● **ASSIGNED TASK**: According to the biographies below, what are all the areas that Kate drives at REI? List them.

● **SOURCE PASSAGE**:
Twenty eight years ago, Joanie started her own marketing firm as a way to have fun while working with great clients who share her commitment to making the world a better place. Today, PARSONS + CO specializes in building and guiding lifestyle brands, with an emphasis on companies who promote sustainability, regenerative agriculture, environmental responsibility, and women in leadership. Joanie has worked with local, regional, and national companies such as Filson, Montinore Estates, Wenatchee Valley Chamber of Commerce, and more. In 2017, Joanie co-created Grapevine and CRUSH, two powerful communities that bring women of all ages together to share insights and inspiration through monthly events. Joanie serves on several nonprofit boards including the One Eighty Foundation, TRIBUTE – an online mentoring platform – and now, PCC Farmland Trust. An avid hiker, cyclist, and cross-country skier, Joanie lives in Seattle with her partner and her two golden retrievers who still come to work with her everyday.
Rick VanderKnyff has been on the board of PCC Farmland Trust since 2008, and has served as chairperson of the strategic planning and board development committees. An assigning editor at NerdWallet.com, he has worked previously at Microsoft, the Los Angeles Times and the University of California. He has served as a volunteer for numerous conservation groups and causes, and lives within a short cycle of one of the Trust’s focus areas (the Snoqualmie River Valley).
Kate is the Divisional Vice President of Strategy at REI, the largest consumer cooperative in the US. At REI, Kate drives the company’s long-term vision and growth strategy, strategic planning, market insights, and new business development. Prior to REI, Kate was one of the youngest female Senior Equity Research Analysts on Wall Street, where she worked at Wells Fargo Securities covering the healthy lifestyles and grocery sector, and was recognized as a Rising Star in the Institutional Investor Poll. She also worked at ICR, Inc., an investor relations firm, where she collaborated with senior management teams in the consumer and retail sector to evolve their corporate strategy and best position their current initiatives and long-term goals to external and internal constituents. Kate graduated with honors from Stanford University, and is an avid trail runner, hiker, mother, cook, and lover of local food.
Sandy has a long history of supporting and working for environmental and social causes in the Northwest. Her career has ranged from urban planning & community organizing to psychology, teaching and organizational consulting. Most recently she was the Executive Director of the Lopez Community Land Trust and then the Technical Assistance Manager for Community Frameworks, a four-state non-profit intermediary in the affordable housing field. Feathers in Sandy’s cap include founding Seattle’s Homesharing for Seniors Program, being a leading founder of the Burke-Gilman Trail, and developing the nation’s first USDA-approved mobile meat processing unit. A PCC member for over 35 years, and now retired, Sandy wishes to actively participate in the preservation of precious farmlands and the provision of opportunities and support for new organic farmers in the Northwest.

● **INFORMATION PROVIDED**:
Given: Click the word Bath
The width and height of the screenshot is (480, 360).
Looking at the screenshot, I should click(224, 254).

● **SOLUTION BELOW**:
- The company's long-term vision and growth strategy
- Strategic planning
- Market insights
- New business development